Now is a great time to carry Jesus into the work we do, and to consciously do all we do as it truly is; through Him, with Him and in Him. We can try doing every task with gentleness and love. Whether we sit, or lie down, or are talking to our children, whether we are in our house, driving our car, doing the shopping or at work, when we are sitting with friends, or going for a walk, we can try always to be remembering the nearness of God, even in our breathing.
“God is alive. I am standing in His presence.” ~Antiphon from The Carmelite Proper for the feast of Elijah the Prophet (July 20)
We can each day seek to understand how it is that His yoke is easy, His burden light, His Heart meek and humble.
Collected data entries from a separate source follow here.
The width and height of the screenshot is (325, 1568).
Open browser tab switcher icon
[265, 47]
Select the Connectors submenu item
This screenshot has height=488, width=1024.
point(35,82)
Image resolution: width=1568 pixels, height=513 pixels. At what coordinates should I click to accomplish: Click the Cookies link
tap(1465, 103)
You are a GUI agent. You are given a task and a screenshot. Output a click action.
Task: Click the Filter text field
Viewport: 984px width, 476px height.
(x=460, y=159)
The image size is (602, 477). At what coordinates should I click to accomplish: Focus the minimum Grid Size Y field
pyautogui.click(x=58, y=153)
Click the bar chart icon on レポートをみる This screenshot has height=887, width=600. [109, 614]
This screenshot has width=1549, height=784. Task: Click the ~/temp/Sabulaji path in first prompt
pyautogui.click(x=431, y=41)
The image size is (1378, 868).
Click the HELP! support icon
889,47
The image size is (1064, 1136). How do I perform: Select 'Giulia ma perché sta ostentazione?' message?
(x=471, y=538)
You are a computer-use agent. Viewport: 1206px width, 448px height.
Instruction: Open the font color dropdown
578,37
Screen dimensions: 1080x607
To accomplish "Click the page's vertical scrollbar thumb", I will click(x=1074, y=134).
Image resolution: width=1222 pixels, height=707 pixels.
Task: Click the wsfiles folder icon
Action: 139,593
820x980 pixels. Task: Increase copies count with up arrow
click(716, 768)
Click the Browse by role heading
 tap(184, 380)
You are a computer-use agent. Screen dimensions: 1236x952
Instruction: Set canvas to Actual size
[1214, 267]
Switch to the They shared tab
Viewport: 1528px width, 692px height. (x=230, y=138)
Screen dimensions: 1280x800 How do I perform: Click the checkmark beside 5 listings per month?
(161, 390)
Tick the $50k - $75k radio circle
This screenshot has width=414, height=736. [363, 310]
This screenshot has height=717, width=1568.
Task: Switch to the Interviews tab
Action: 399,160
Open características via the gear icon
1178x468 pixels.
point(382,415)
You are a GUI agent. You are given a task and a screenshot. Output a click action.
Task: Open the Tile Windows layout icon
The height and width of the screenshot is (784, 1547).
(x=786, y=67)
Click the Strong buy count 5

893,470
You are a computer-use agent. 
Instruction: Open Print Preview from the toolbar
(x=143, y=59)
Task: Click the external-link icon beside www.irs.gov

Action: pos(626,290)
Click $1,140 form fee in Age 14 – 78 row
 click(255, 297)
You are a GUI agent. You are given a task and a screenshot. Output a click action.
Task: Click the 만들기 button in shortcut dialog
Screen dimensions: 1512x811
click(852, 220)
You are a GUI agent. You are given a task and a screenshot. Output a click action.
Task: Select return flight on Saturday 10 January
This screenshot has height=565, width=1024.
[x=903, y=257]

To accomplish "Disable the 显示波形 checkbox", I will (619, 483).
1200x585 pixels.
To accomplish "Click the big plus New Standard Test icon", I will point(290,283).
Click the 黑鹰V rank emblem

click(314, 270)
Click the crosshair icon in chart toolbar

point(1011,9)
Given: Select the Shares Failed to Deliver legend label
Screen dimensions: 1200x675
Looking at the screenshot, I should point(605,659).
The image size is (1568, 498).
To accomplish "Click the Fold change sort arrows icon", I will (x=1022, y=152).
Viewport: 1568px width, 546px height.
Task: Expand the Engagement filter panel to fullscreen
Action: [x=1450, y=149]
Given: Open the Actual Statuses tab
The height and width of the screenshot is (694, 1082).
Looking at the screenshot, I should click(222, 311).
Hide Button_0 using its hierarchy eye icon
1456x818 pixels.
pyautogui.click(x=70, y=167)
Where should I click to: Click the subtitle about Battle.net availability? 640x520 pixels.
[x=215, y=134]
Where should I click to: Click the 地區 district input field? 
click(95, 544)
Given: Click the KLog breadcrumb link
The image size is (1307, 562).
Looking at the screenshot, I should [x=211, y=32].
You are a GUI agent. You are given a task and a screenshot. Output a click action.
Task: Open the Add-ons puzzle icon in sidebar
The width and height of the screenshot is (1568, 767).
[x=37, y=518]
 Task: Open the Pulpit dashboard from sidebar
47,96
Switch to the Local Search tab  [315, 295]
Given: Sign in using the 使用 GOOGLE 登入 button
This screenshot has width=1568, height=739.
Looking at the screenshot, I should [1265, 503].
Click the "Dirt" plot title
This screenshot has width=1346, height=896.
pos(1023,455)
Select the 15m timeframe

We can slowly begin to incorporate that lightness, that easiness, that meekness and humility of heart into our lives as we become more aware of the sweet companionship of His spirit every day.
This is how we enjoy life as people who consciously live in God; by bringing the remembrance of Him into the sacred Ordinariness of our time.
“See that I am God. See that I am in everything. See that I do everything. See that I have never stopped ordering my works, nor ever shall, eternally.
~ Revelations of Divine Love by St. Julian of Nowich
* The Practice of the Presence of God is a term coined by the Carmelite mystic, Brother Lawrence, and is the title of a collection of his writings.